Hypothalamus gland in the brain tells the pituitary to turn on certain hormones in the adrenal glands, such as cortisol. This activates the sympathetic nervous system. This increases your heart rate, increases the blood flow to muscles and the brain and affects your blood sugar. Blood sugar rises to provide fuel, providing glucose to be super available in the blood stream, via the liver breaking down sugar instead of sending bile to the gall bladder. Norepinephrine is also released. This hormone works to increase blood pressure, along with epinephrine. The adrenal glands make adrenaline. The body then prioritizes whats going on in the body. Smooth muscles contract, including the intestines. Blood is diverted from the blood vessels the the muscles and the brain. So you are able to have mental sharpness and do a quick escape. Not getting eaten by the tiger. Blood and digestive enzymes will decrease, as they aren’t a priority at the moment.

After the initial “surge” from stress, if the stressor is still present the body then activates the HPA axis. Hypothalamus, Pituitary Adrenal axis. This hormonal system works to keep the body in a state to be able to continue to deal with the stressor by release other hormones, CRH, ACTH and cortisol.

These hormones, over time will ...

  • Increased belly fat: Cortisol. Visceral ab fat. Dangerous fat. Cytokyes, causes inflammation.

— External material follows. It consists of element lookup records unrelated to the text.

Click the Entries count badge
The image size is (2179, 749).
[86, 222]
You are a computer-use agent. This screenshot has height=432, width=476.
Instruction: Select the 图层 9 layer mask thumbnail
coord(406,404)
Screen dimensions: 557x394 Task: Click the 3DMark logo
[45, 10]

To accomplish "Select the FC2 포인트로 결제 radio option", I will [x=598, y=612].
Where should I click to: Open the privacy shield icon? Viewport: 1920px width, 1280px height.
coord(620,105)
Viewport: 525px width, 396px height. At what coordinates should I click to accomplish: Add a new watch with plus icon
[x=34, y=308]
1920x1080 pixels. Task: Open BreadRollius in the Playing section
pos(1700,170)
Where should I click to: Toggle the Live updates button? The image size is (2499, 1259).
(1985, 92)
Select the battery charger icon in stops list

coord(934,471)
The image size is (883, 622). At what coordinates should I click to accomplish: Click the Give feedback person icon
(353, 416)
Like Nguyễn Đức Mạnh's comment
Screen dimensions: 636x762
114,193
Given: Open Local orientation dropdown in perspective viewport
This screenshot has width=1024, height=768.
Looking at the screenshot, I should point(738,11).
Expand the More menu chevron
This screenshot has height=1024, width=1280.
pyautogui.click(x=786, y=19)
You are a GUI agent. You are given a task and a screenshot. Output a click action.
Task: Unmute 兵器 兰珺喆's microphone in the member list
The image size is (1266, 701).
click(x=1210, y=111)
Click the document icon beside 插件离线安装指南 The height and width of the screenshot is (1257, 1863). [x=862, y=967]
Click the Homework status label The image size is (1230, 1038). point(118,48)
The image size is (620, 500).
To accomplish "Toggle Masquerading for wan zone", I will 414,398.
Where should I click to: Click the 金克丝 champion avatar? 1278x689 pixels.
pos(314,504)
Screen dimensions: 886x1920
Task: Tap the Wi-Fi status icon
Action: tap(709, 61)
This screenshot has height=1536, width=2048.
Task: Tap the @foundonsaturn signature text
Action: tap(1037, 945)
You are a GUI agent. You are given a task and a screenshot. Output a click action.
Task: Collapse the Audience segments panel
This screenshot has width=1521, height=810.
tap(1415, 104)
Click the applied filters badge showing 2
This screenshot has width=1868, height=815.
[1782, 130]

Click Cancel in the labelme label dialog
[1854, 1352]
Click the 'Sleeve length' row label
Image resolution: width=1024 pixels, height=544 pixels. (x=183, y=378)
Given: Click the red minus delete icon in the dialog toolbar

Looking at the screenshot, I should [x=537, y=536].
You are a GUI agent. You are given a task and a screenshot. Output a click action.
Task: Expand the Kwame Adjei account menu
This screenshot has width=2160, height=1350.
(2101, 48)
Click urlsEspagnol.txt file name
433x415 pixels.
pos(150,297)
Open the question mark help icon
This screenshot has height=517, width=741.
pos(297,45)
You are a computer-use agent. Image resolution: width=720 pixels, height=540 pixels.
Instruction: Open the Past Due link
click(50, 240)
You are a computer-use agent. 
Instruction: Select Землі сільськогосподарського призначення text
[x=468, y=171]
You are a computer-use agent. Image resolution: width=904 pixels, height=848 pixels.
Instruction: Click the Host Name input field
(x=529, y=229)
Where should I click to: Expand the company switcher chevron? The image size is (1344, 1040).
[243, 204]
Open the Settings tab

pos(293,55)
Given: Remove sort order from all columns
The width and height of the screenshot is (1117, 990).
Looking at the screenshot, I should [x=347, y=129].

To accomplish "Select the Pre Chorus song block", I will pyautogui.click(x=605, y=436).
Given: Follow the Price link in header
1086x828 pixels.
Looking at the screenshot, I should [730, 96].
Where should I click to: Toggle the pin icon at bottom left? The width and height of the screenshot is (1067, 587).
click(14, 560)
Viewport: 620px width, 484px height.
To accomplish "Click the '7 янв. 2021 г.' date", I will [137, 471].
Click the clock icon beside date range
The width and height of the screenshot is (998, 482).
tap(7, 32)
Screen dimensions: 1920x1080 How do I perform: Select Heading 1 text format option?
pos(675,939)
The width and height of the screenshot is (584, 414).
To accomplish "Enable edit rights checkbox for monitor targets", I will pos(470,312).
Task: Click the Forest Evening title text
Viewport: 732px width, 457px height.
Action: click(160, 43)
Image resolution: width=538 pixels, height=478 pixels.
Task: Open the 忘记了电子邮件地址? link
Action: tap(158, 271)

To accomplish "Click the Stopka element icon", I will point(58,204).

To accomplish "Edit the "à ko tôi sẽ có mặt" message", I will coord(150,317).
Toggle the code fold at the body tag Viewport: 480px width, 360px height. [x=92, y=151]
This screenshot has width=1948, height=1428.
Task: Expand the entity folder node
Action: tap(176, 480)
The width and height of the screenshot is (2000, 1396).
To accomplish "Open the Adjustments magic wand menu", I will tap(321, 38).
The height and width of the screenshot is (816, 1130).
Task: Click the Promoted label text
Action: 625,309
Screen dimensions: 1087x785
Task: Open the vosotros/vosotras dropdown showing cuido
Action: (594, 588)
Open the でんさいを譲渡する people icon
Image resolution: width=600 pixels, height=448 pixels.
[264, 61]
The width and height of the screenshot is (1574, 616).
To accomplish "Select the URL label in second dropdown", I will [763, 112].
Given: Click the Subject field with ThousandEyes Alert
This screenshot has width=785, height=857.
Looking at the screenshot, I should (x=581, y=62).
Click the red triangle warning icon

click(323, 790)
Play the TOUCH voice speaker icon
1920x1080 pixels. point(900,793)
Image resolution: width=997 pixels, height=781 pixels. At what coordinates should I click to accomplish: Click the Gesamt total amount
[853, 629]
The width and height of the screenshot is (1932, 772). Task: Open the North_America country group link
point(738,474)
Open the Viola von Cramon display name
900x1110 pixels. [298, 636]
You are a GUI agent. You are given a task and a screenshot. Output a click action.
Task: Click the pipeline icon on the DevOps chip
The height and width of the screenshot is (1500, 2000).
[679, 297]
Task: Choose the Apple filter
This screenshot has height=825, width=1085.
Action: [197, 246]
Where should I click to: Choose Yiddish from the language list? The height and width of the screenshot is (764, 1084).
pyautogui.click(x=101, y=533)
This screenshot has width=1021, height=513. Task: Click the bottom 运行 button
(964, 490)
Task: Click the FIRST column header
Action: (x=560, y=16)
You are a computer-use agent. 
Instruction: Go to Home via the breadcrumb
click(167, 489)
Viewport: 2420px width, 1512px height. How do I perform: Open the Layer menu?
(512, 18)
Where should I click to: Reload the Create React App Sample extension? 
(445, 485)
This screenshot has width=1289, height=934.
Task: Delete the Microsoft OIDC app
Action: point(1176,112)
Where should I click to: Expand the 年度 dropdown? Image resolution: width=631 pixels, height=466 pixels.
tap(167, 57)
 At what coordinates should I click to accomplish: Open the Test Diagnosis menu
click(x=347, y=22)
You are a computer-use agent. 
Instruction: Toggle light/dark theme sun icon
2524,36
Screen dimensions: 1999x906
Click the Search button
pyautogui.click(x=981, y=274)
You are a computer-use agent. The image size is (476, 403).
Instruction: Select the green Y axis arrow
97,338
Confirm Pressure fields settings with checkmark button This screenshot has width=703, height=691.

Heart disease, vascular disease, depression, dementia and poor blood sugar management, low muscle tone, increased appetite.
  • Food intolerances/food allergies: Chemicals during stress the body releases chemicals such as Histamines which will intensify allergies.
  • Leaky gut: Mucosal barrier takes a hit during stress. Inflammation breaks down the barrier. Then a lot bunch of bad things happens. Absorption issues, blood flow is diverted away intestines . Allergies. Hormonal imbalances.
  • Elevated blood sugar: Cortisol prevents insulin, which puts glucose into cells. Too much sugar in the blood. Insulin resistance. Plus the sugar molecule is large. And hurts the endothelial lining.
  • Increased inflammation: anxiety, depression. This becomes a run away train.
  • An altered microbiome: Affects diversity of health bacteria. Diversity is part of health and wellness.
  • Increased risk for GERD, acid reflux, indigestion, and ulcers: Protective lipids affected, which protects the precious mucosal gut lining
  • Aggravated IBS symptoms: More sensitive to pain. In the gut.
  • Increased risk for SIBO: Movement affected out. So bad bacteria isn’t “swept out”.
  • Lowered immunity: Cortisol suppresses the immune function.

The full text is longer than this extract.